- [BRIEF]:
Output the lines of the records exactly, from the first through the one containing "Viewport: 1762px width, 889px height.". Omit all pictures.

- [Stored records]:
● ● ● ●

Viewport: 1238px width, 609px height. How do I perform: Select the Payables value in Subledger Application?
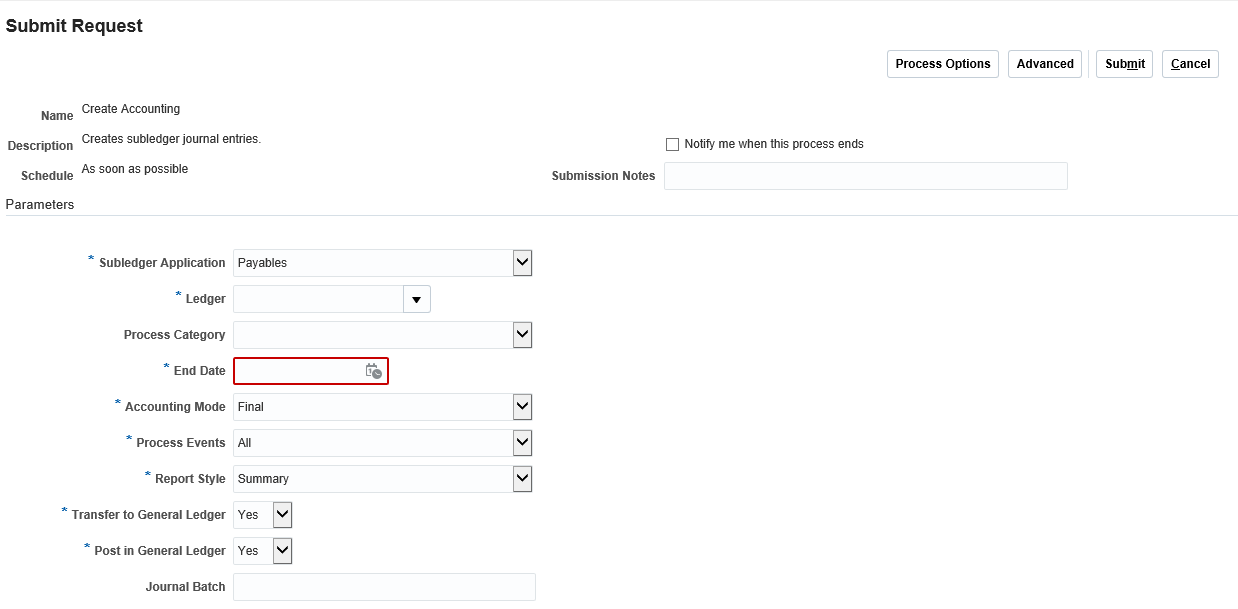(x=370, y=262)
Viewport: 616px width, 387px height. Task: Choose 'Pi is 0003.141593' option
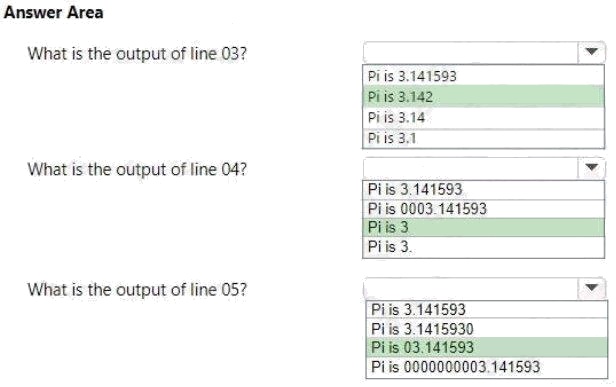coord(483,209)
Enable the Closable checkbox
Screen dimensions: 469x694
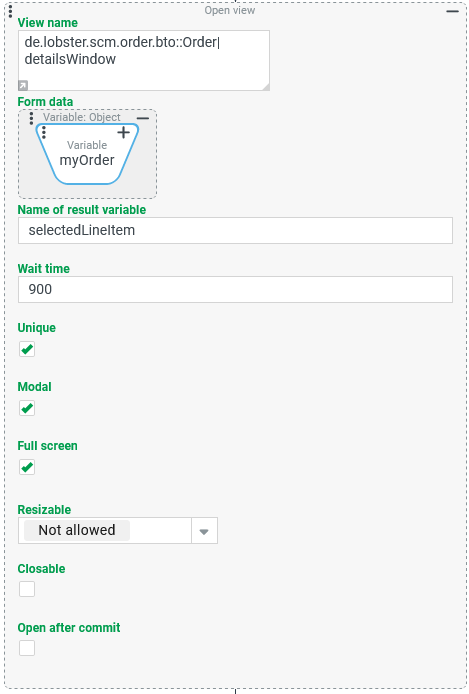tap(27, 589)
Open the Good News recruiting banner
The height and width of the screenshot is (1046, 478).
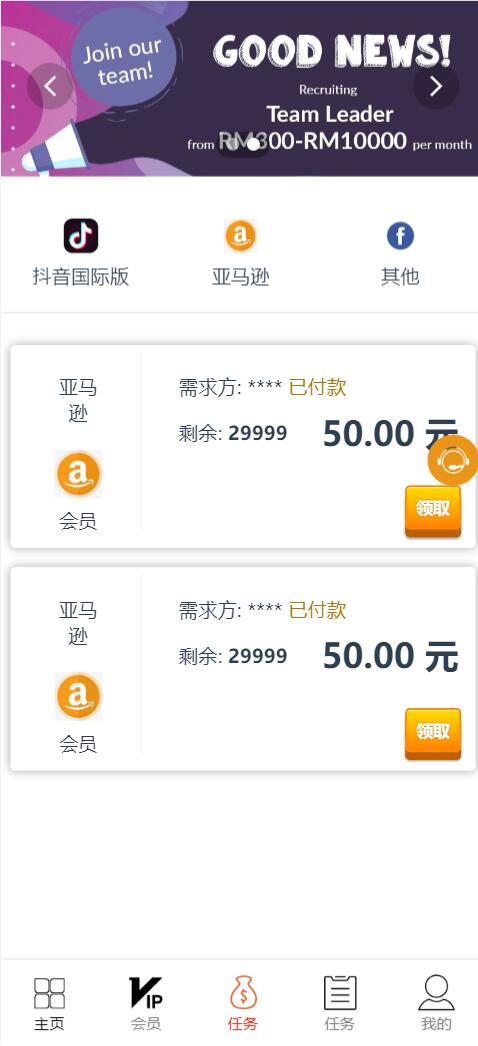tap(239, 88)
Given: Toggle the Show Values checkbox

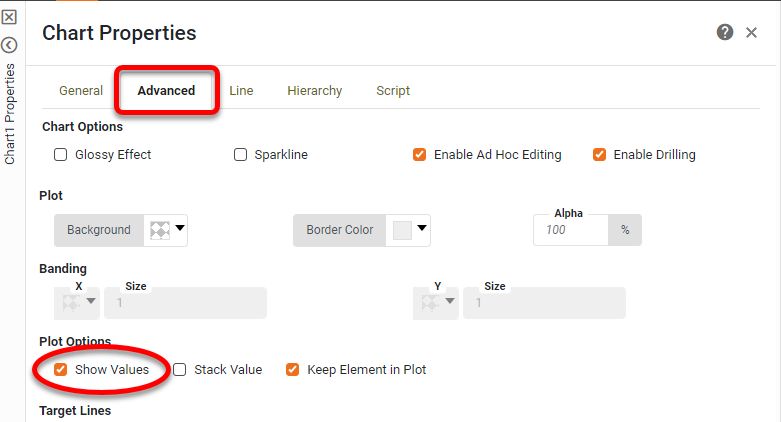Looking at the screenshot, I should [x=61, y=370].
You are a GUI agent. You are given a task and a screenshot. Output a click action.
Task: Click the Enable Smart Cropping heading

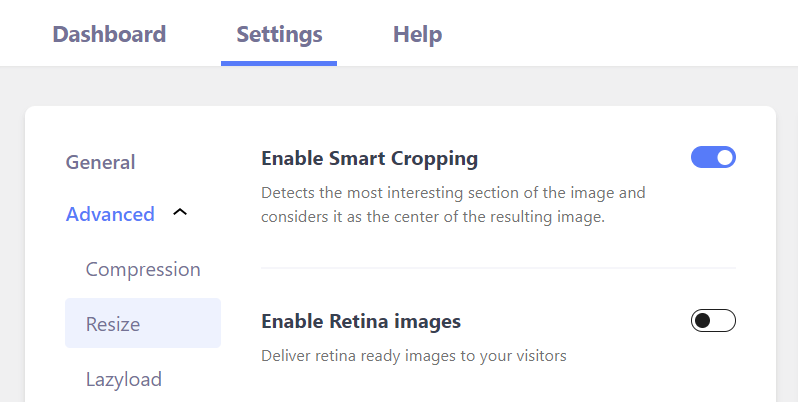coord(369,158)
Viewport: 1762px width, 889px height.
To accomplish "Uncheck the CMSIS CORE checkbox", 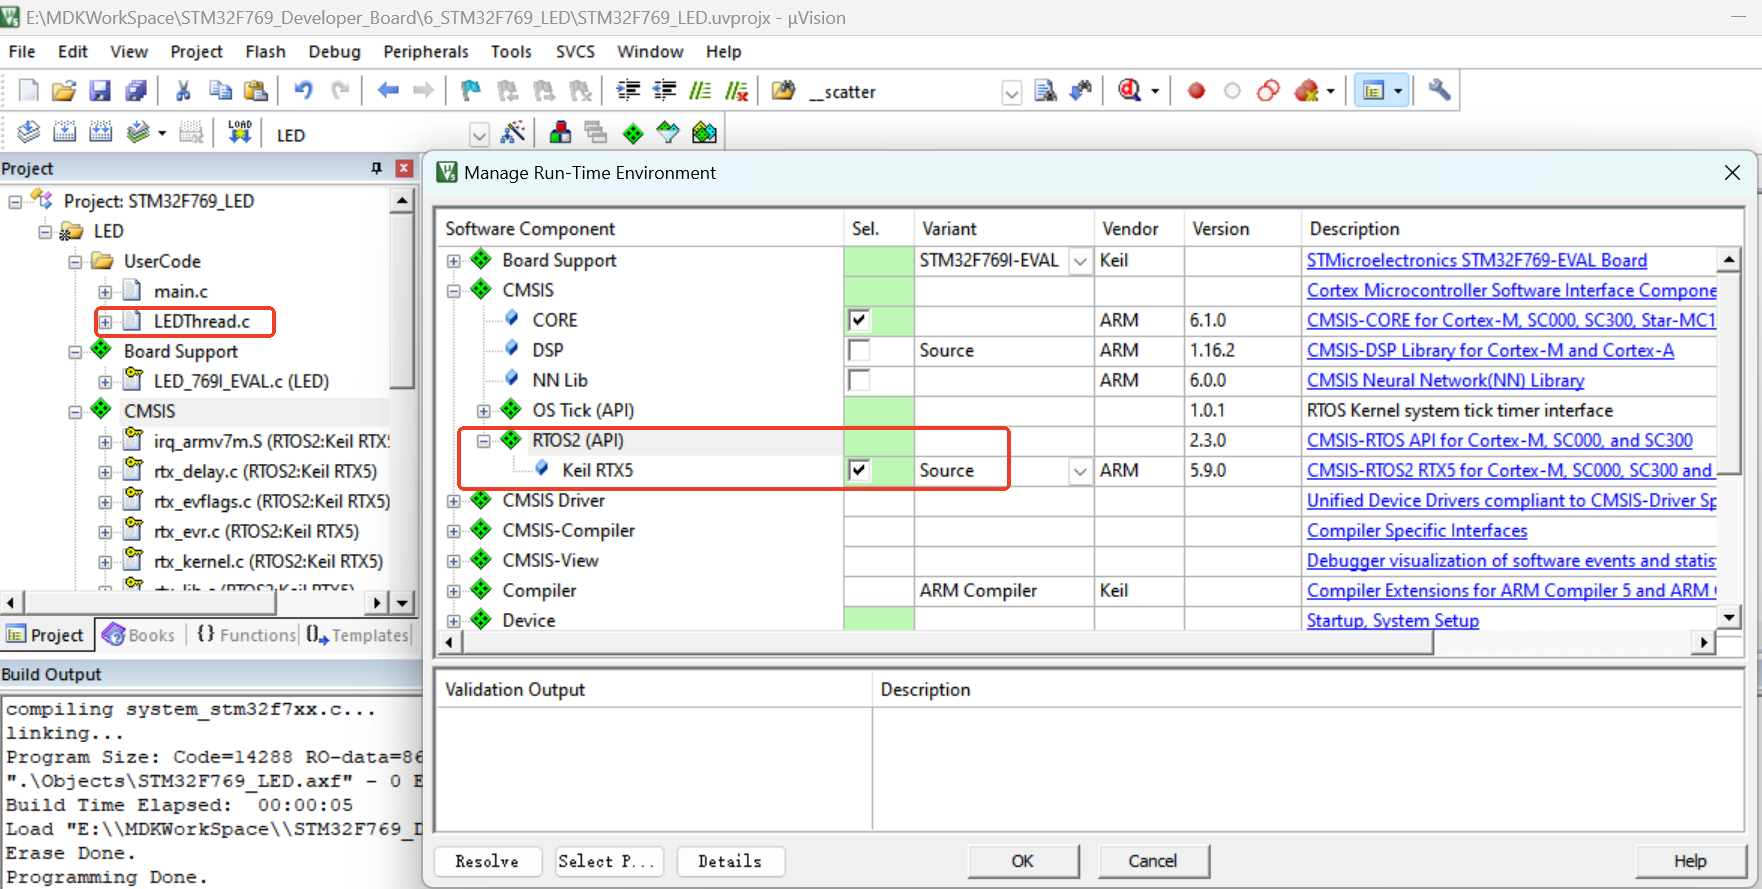I will 859,320.
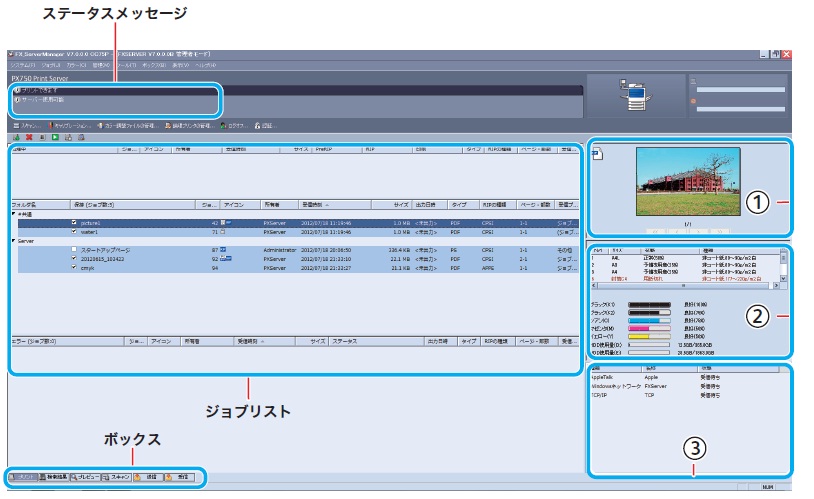Click the red X delete icon in toolbar

pyautogui.click(x=27, y=136)
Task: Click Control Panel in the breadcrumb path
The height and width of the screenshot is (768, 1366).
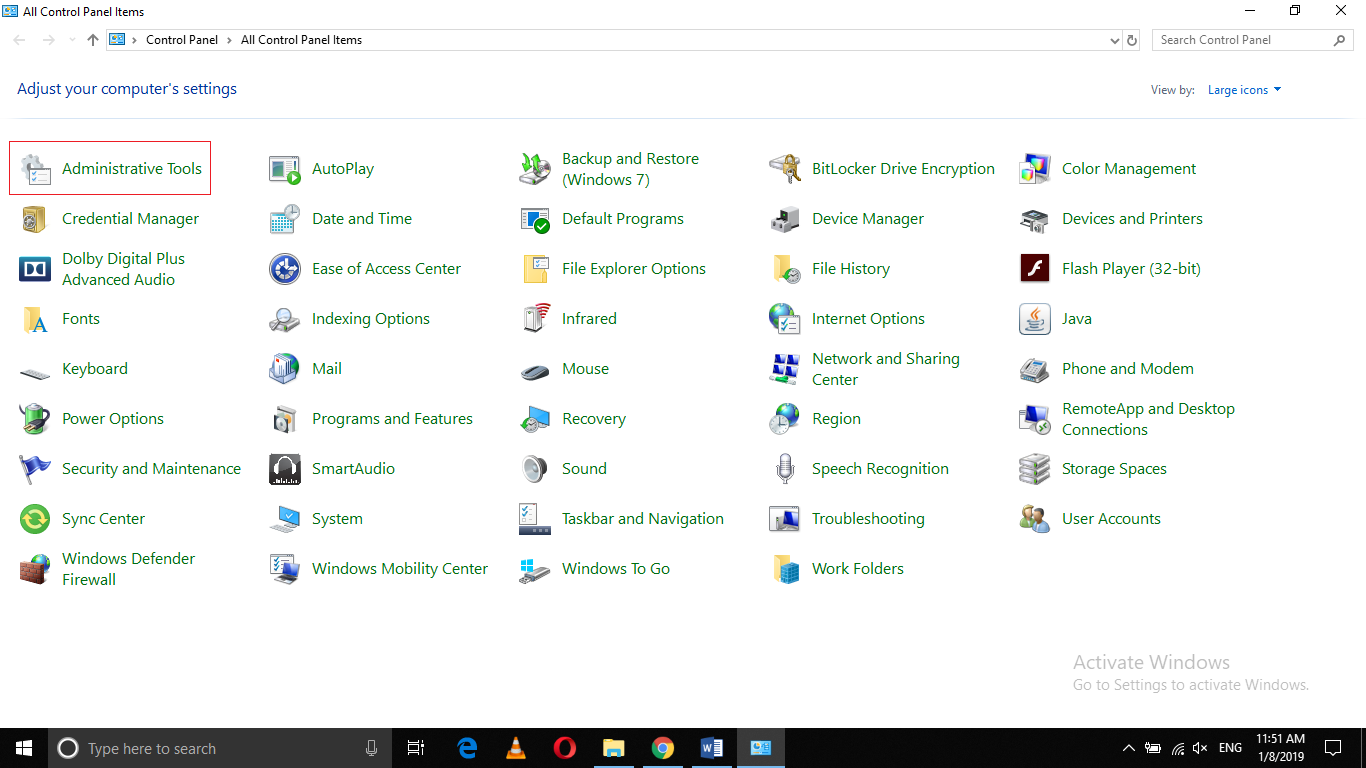Action: (182, 40)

● ● ● ●

- [PROBLEM SOLUTION]:
Viewport: 1238px width, 609px height. How do I perform: Select the Payables value in Subledger Application?
(x=370, y=262)
Viewport: 616px width, 387px height. Task: Choose 'Pi is 0003.141593' option
coord(483,209)
Enable the Closable checkbox
Screen dimensions: 469x694
tap(27, 589)
Open the Good News recruiting banner
The height and width of the screenshot is (1046, 478).
tap(239, 88)
Given: Toggle the Show Values checkbox

Looking at the screenshot, I should [x=61, y=370].
You are a GUI agent. You are given a task and a screenshot. Output a click action.
Task: Click the Enable Smart Cropping heading

coord(369,158)
Viewport: 1762px width, 889px height.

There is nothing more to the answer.